This is a question that was posted on LinkedIn:
Will you make a purchase from a stand-alone Landing Page that you’re visiting for the first time?
To elaborate, lets take a sample scenario. You’re surfing around, looking for some particular service vendor (products are much easier to sell online, I believe). You click on a sponsored result, and come to a page – a stand-alone landing page that lists their package offerings, with a call-to-action to buy. Lets assume that the page is of decent quality, and you are kind of inclining towards these guys.
Signing up for a newsletter, filling out a form – a typical visitor would probably do that. But would you actually spend money and buy something from this page? What would impress you enough to go “wow” and immediately start subscribing to their services?
Here is my answer.
Personally, I look for the feeling of safety when I buy, which is made up of several components:
- The identity of the seller must be clear, preferably verifiable, and there must be a way to communicate with him/her offline
- There must be conditions under which I can get my money back and a clear method of doing that. If a third party is involved (like Clickbank or PayPal), that’s even better, because I will feel protected
- It must be absolutely clear what I am buying through the content, the images, any videos, testimonials and so on. For some things, the only thing that will make me buy is a demo, but screen captures come pretty close in most cases
- The testimonials must appear to be from real people, who have gotten actual value out of the product/service and who describe their personal experience in sufficient detail to inspire my trust. Any website link and the testimonial is disqualified as biased. People who have just finished a workshop have not done anything with their new knowledge, so they are heavily discounted. Real, personal, raw life experience = trust
- The way things are laid out and the style/tone of the text give me a feeling. If the writer is confident, I will buy. If the writer tries to sell too hard, I will not buy. Good things are easy to sell, because their value is readily apparent. If the seller is not convinced he/she can sell without an effort, there must be something wrong with their offer
- I HATE pop-ups. If anything pops up, that’s the end for me
Although the question was about standalone sales pages, my answer is just as relevant for anything you do online. Tricks don’t work! At least, they don’t work for long. Search engines, social networking engines and website visitors are quick to learn and will always find out the frauds.

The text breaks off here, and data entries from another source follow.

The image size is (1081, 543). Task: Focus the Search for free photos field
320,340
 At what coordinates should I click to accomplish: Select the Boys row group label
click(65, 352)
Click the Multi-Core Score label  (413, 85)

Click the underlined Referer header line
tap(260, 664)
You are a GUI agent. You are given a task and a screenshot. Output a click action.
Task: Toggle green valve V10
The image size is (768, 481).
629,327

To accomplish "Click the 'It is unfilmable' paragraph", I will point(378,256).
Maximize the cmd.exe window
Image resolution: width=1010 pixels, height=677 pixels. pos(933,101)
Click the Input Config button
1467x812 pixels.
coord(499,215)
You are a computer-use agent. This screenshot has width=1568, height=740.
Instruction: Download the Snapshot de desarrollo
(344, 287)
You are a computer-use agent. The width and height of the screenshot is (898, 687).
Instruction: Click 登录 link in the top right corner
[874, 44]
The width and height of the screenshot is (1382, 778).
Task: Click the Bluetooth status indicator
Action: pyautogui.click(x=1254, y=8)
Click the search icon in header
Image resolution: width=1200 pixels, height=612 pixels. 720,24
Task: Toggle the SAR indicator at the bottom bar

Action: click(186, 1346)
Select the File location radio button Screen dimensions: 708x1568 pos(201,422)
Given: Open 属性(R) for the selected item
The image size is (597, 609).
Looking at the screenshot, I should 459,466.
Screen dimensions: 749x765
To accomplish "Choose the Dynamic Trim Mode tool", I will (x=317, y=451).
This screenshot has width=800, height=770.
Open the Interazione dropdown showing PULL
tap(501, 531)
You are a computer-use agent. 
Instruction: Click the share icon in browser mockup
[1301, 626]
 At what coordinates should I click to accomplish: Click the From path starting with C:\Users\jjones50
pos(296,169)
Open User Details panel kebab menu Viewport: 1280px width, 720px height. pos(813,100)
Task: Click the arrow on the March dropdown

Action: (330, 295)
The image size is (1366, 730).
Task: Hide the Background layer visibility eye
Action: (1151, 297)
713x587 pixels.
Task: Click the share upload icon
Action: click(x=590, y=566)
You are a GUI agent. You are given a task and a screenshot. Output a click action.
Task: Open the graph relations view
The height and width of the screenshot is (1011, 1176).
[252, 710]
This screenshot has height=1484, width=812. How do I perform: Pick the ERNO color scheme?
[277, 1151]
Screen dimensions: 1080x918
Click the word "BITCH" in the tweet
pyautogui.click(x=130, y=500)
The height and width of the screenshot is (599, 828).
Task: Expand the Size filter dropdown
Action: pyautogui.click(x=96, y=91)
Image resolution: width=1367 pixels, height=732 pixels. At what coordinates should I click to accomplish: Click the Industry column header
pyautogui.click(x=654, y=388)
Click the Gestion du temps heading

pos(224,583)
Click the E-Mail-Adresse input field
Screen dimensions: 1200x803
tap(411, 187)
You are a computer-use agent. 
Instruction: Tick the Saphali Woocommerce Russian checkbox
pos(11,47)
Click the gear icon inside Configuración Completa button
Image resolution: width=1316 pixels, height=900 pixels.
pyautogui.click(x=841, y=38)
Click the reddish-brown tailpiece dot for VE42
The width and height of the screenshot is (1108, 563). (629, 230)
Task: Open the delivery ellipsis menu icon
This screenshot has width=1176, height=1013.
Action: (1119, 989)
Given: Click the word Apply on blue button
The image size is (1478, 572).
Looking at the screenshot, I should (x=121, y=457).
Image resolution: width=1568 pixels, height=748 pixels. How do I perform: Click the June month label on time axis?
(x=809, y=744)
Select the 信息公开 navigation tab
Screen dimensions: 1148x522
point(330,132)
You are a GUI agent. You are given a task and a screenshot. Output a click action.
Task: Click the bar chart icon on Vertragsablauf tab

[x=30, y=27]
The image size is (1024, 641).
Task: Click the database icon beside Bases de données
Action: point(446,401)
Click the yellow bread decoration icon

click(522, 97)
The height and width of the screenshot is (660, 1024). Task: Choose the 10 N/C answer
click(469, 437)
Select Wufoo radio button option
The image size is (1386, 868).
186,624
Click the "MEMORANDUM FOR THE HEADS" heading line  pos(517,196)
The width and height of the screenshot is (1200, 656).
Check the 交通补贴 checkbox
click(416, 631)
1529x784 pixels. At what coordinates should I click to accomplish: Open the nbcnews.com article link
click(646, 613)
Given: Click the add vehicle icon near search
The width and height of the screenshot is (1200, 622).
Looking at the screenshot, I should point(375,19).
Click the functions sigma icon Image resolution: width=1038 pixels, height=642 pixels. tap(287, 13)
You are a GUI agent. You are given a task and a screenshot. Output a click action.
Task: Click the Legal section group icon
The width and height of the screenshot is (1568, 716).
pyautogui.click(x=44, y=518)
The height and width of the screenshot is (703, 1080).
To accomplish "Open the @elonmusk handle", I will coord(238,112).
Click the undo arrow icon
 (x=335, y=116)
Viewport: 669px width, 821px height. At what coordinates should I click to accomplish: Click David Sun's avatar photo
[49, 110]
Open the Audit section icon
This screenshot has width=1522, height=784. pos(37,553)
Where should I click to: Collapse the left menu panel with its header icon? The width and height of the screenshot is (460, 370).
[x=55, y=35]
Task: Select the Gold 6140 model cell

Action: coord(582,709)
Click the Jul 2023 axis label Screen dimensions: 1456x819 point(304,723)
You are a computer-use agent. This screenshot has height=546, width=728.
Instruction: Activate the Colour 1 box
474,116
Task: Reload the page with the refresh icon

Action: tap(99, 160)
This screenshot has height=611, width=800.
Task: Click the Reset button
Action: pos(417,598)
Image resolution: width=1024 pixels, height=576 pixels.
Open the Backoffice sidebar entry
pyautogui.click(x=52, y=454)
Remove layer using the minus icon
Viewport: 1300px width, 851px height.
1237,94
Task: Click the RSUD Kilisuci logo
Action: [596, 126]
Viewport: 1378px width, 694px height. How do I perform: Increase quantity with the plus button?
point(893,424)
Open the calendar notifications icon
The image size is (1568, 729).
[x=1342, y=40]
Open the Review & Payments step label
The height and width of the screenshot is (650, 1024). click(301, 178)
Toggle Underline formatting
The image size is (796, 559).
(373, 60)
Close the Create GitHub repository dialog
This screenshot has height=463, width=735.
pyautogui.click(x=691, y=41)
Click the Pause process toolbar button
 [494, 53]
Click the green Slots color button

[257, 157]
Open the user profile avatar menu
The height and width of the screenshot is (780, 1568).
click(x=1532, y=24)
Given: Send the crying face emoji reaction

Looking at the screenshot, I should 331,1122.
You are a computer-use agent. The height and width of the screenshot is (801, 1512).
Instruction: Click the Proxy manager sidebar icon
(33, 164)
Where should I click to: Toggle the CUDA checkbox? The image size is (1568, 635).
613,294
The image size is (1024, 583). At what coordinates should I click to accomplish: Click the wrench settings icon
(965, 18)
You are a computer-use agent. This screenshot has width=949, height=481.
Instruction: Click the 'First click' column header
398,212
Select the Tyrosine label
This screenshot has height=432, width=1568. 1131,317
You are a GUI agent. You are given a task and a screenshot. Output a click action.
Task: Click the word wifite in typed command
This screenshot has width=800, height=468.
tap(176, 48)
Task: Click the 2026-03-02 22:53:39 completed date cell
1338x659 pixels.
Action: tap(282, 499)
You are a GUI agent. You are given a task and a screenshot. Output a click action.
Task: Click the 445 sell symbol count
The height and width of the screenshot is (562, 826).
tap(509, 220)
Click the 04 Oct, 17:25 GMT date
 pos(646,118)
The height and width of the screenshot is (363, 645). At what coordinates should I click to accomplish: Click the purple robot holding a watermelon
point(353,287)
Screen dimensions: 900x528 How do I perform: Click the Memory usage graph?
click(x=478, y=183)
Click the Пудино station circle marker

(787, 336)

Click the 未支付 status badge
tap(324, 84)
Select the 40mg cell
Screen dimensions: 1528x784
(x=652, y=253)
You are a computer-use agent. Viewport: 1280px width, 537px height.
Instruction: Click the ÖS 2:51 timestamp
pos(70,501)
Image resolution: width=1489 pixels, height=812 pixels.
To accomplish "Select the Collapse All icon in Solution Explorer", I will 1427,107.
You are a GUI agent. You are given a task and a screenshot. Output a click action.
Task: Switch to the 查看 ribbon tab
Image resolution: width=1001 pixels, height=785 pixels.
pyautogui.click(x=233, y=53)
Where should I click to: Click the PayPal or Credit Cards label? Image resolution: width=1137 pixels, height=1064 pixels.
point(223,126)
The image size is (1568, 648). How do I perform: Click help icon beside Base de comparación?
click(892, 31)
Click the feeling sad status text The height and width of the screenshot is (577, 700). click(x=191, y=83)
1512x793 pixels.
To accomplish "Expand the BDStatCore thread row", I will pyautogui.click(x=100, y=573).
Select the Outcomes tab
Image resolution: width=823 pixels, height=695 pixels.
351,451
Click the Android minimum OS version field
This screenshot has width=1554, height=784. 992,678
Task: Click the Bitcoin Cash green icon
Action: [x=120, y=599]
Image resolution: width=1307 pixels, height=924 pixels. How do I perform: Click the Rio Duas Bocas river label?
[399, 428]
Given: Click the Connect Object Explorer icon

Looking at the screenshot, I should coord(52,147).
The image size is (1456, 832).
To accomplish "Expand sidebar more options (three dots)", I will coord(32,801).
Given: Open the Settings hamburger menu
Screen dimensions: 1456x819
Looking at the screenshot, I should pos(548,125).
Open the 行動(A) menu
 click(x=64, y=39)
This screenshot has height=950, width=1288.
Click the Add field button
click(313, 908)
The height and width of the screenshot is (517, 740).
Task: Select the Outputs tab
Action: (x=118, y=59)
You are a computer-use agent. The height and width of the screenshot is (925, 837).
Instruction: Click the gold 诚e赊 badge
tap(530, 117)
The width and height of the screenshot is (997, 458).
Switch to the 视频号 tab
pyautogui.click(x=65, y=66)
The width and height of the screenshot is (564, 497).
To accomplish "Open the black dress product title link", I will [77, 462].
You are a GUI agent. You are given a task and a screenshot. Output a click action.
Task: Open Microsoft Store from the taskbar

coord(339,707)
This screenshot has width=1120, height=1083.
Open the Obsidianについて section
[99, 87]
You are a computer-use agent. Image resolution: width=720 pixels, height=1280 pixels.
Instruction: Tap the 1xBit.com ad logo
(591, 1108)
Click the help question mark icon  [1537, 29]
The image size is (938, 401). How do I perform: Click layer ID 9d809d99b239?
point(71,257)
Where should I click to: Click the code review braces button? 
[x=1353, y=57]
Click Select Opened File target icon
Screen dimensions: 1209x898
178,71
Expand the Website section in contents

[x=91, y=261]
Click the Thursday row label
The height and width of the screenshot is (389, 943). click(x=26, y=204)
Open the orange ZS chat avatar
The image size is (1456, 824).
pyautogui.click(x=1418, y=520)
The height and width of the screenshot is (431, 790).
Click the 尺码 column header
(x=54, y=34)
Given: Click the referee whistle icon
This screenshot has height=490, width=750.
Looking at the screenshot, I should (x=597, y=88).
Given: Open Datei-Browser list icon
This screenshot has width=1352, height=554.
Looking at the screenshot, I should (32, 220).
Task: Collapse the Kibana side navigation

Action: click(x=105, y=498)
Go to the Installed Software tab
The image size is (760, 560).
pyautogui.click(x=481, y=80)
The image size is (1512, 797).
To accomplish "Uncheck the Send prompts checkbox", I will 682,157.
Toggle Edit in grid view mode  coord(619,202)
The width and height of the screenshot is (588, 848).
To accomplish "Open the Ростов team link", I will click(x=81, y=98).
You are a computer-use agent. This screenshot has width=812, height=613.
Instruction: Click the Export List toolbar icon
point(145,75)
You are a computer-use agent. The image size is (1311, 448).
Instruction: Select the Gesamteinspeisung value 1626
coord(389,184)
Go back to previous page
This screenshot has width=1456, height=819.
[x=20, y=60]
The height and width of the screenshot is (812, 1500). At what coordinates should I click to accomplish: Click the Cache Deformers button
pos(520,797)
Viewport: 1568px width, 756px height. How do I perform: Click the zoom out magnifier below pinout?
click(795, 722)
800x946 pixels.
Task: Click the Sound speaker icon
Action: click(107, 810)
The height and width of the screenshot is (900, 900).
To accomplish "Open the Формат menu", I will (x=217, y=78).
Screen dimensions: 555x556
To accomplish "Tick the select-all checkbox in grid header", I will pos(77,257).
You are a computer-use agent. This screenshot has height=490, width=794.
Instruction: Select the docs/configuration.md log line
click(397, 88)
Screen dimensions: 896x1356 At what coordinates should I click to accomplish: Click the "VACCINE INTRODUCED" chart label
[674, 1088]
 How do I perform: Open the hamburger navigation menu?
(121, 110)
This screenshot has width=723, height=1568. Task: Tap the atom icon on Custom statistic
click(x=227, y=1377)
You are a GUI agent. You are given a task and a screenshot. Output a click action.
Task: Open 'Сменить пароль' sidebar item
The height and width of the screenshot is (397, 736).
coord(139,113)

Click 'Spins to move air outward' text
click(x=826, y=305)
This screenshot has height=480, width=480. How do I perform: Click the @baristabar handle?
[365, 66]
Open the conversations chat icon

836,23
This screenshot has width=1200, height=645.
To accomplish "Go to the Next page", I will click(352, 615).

The more real value you provide, the easier it will be to present it. Your feelings about your product, your service, your company and yourself as a person shine through your website pages and you can’t fake them.
As a life coach, I believe deeply that the world is our reflection and that by working on our inner peace will give us better results than trying to manipulate anybody or anything else. It’s the same when trying to sell something online. Love your product with all your heart. Truly feel you would buy it yourself and the sales will follow.
This is why I am an ethical Internet marketer.